John Berger notes, “Publicity is not merely an assembly of competing messages: it is a language in itself which is always being used to make the same general proposal. Within publicity, choices are offered between this cream and that cream, this car and that car, but publicity as a system only makes a single proposal. It proposes that we transform ourselves, or our lives, by buying something more”.

- Judith Willaimson says how advertising trys to address our desires and aspirations rather than showing or telling us how the product would be useful to us. This is the case with many things, such as cars, particular cars suite particular people based on their life style and personality rather than practicality.

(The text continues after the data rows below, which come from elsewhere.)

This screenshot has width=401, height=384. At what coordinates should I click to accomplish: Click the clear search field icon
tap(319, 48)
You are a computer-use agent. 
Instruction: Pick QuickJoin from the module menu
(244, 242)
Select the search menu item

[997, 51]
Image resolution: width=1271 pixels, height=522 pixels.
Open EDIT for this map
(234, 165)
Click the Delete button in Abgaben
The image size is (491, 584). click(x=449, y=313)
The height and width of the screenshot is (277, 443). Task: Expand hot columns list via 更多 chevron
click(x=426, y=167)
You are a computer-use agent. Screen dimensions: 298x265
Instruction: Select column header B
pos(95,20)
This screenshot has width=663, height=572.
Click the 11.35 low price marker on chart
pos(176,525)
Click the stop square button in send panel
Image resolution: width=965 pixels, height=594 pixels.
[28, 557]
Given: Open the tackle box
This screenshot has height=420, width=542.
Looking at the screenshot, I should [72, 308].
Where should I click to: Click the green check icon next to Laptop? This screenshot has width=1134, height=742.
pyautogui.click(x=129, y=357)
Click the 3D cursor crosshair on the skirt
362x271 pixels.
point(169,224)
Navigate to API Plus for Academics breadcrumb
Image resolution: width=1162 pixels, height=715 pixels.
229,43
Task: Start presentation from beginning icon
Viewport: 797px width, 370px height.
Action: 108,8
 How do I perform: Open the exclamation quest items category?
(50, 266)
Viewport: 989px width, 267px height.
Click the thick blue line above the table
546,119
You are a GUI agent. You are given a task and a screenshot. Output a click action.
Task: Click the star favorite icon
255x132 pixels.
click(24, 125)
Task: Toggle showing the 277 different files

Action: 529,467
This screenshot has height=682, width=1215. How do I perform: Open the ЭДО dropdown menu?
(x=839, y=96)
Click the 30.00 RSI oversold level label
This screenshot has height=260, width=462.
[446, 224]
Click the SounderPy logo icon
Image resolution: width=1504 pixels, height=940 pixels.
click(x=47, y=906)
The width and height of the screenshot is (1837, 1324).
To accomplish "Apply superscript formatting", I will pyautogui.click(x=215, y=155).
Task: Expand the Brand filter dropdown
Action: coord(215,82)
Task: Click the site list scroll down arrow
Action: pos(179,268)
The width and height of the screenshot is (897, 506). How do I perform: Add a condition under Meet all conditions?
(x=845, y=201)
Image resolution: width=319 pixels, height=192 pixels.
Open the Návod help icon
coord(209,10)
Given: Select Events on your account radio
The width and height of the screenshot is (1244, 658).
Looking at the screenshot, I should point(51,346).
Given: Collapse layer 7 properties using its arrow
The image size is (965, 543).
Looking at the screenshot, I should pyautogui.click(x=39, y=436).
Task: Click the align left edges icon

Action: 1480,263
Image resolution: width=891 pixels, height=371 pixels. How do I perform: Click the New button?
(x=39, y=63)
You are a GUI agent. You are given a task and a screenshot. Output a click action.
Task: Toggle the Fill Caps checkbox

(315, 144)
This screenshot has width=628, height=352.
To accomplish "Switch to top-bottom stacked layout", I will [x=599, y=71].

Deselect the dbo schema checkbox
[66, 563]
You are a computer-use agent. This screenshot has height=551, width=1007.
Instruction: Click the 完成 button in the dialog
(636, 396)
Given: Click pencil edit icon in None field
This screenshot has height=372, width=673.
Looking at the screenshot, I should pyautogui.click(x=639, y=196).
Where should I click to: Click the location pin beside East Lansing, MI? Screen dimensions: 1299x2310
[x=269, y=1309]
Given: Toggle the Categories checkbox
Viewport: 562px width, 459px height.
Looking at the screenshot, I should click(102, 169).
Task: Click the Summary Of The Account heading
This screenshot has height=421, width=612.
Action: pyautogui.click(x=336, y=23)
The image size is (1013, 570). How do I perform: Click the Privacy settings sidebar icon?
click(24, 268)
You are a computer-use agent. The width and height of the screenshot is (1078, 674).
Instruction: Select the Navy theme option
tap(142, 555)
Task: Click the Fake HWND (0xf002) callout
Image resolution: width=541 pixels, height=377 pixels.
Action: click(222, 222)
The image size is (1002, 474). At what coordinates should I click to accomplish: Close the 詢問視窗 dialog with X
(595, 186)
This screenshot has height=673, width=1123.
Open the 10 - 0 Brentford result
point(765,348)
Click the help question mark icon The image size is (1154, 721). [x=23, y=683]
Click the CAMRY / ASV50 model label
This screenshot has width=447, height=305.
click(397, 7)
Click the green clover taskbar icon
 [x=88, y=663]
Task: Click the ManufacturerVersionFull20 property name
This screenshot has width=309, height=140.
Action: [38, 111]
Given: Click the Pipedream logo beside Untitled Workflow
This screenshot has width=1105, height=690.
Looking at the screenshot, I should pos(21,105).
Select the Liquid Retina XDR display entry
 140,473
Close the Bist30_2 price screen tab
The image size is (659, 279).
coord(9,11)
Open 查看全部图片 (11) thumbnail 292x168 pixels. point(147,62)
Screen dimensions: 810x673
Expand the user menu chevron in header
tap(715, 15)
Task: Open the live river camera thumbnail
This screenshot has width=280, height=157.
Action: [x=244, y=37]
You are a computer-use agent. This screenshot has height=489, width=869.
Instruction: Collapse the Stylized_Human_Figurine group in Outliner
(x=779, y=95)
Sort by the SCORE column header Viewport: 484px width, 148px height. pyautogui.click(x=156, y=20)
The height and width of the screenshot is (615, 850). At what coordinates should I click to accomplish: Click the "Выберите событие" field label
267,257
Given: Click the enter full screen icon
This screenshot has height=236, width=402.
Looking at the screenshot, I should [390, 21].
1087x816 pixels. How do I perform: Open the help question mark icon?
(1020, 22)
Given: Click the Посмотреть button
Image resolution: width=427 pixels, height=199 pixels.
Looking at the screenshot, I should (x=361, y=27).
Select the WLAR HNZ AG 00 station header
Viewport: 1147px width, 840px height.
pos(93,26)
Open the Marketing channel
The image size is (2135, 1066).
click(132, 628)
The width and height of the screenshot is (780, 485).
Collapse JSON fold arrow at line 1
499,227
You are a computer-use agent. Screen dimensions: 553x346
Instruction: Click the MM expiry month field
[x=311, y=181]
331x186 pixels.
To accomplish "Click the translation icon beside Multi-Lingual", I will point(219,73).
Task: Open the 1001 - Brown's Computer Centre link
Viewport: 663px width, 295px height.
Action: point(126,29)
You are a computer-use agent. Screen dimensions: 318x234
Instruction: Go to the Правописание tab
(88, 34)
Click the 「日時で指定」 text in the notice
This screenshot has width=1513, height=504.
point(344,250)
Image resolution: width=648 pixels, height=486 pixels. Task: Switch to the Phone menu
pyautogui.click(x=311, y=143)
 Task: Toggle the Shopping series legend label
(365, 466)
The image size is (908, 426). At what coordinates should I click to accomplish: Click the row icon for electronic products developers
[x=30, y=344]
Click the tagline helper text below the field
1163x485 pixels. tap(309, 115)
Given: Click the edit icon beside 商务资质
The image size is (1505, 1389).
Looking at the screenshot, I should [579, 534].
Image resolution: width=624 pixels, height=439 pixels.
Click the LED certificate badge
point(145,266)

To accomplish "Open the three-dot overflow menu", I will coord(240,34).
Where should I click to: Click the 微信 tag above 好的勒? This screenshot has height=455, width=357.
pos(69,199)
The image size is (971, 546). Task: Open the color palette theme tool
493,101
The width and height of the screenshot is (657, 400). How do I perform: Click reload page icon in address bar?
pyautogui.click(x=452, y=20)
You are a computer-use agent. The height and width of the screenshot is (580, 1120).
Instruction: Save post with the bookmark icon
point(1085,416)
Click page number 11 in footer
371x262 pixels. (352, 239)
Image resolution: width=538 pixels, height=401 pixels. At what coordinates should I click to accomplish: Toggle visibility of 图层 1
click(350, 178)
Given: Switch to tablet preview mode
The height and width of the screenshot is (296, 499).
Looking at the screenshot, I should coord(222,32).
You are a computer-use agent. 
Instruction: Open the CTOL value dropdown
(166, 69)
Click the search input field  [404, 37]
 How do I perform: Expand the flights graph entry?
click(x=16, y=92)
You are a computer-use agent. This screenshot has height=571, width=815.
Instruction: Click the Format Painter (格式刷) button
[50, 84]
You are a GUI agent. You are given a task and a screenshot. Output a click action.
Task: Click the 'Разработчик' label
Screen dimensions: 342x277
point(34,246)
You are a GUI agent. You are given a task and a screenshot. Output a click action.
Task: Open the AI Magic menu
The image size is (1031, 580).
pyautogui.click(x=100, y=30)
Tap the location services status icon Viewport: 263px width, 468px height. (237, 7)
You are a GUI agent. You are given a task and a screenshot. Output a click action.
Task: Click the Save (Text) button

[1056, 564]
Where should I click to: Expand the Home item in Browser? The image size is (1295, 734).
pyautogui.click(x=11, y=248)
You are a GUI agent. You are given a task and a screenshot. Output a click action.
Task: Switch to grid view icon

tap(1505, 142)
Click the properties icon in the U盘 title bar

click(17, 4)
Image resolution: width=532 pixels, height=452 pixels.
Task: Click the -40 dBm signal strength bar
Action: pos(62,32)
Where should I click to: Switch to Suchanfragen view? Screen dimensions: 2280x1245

- We gain fulfillment through products that address our desires rather than something we actually need and will make use out of.

- One of the fundamentals of advertising is to permit the consumer to freely enjoy life and to confirm his right to surround himself with products that enrich his existence and make him happy.

- Baudrillard argues that such simulacra, do not have any referent or ground in reality, and that our cultural condition becomes one of “hyperreality”. In hyperreality images of take on lives of their own and become templates for new realities.

- Disneyland is considered to be hyper real. It is a model of simulation, it is a play of illusions and is over fantastical.

- The Twin towers and the 9/11 attack was very reminiscent of Hollywood action films.

- Baudrillard considers that examples such as these are indications of how social events themselves are now shaped through the influence of simulacra generated by media culture.

 - In Baudrillard's analysis simulacra also invade political policy. Wants, desires, and beliefs forged by the propaganda and advertising, are recorded in opinion polls, which are closely monitored by politicians, and inform the policy decisions.

- This vision of hyper-real society formulates Baudrillard's sense of postmodernism, which for him is an era in which progress has come to a standstill.